Vale of Eternal Blossoms – Thunder King mural – The WoW Is In The Details
As I slaughtered kobolds for their precious candles, I stumbled across two little gravestones behind a nondescript hill. I wondered what they were there for, who or what might be buried there and what it all might mean to my story. And this was just in the starter zone of the starter zone — imagine what else the rest of the world held in store!

Fast forward — almost 9 years later — to today. Azeroth and the World of Warcraft has changed quite a bit. Katherinne would be the first to tell you that that I’m not in total agreement with some of the changes regarding accessibility, but we’ll save that for another time.

What has not changed, however, is Blizzard’s creativity and steadfast attention to detail and quality. They still manage to capture my sense of wonder as much today as they did back on November 23, 2004. There honestly still isn’t a day that goes by where I log off without having seen something amazing I haven’t seen before.

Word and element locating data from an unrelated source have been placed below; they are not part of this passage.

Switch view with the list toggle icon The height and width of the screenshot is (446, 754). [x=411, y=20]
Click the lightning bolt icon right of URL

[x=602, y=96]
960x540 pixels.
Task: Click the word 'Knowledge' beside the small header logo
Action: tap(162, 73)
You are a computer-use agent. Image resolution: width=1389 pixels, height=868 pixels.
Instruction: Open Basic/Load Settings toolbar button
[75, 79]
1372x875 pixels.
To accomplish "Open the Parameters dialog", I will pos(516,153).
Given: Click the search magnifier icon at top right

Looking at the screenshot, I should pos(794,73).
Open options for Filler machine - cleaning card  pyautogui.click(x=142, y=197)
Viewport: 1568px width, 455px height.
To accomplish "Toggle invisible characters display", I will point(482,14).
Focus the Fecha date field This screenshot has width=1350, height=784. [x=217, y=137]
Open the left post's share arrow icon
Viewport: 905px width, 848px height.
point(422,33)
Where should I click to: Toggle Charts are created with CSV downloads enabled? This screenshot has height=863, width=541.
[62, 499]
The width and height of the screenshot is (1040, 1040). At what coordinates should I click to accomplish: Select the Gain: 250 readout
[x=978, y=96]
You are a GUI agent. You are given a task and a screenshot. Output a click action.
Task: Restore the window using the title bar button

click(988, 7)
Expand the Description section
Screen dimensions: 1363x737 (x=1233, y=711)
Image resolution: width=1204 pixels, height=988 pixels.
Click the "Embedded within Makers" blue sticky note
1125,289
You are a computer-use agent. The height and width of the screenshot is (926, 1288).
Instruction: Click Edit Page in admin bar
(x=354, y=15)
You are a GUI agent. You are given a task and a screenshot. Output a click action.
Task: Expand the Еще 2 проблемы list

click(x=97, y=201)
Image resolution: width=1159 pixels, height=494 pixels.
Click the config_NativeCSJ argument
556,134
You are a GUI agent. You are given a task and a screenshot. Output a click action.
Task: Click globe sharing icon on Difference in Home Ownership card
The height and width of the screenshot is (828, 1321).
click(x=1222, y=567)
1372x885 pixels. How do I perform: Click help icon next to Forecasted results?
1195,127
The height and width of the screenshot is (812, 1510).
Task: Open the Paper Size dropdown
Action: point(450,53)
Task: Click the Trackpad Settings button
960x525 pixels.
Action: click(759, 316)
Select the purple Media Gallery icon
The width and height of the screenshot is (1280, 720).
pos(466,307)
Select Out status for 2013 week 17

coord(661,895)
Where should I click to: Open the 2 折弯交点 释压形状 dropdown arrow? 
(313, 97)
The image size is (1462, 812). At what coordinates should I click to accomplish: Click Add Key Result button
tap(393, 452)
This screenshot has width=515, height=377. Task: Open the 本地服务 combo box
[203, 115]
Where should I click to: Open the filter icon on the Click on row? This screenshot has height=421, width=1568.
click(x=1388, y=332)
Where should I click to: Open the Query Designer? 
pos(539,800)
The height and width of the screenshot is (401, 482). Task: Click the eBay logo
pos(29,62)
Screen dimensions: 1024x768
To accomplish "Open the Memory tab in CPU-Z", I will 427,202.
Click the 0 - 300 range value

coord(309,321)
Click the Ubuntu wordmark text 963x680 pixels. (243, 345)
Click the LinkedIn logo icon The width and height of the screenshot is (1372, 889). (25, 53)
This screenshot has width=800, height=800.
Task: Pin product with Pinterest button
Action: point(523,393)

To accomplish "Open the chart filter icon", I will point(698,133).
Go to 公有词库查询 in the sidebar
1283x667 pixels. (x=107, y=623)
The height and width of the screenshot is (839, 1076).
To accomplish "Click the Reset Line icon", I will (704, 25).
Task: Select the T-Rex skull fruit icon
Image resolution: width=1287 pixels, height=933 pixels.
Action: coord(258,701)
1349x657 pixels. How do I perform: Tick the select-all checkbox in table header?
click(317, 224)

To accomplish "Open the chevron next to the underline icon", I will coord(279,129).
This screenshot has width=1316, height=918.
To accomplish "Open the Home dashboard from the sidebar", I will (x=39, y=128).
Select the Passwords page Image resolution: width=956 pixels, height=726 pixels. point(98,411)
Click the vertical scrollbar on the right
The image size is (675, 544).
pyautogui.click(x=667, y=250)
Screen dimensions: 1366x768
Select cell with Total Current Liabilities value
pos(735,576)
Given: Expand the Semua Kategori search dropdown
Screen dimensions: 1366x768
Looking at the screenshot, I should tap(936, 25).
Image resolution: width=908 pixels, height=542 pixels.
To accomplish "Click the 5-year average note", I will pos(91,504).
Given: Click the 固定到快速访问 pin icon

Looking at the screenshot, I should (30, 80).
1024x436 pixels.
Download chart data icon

Over the years, Clash of Clans has came out, it would have been extremely easy for Blizzard to slack off on these details, and maybe not put as many resources into those “things that no one notices.” But they didn’t. They recognize that all of those things add a tremendous value and integrity to the world. These details help make what is an unbelievable world believable and let the storytelling and gameplay emerge as the star. It’s something I think so many players take for granted, but is no mean feat.

So, this post is my plea to all of the talented designers, artists, developers and everyone else at Blizzard responsible for making Azeroth so amazing: don’t stop! Don’t let these details slip away in favor of efficiency. These are the ingredients that make that Azerothian brew so special, and no small contributor for the longevity of World of Warcraft’s success.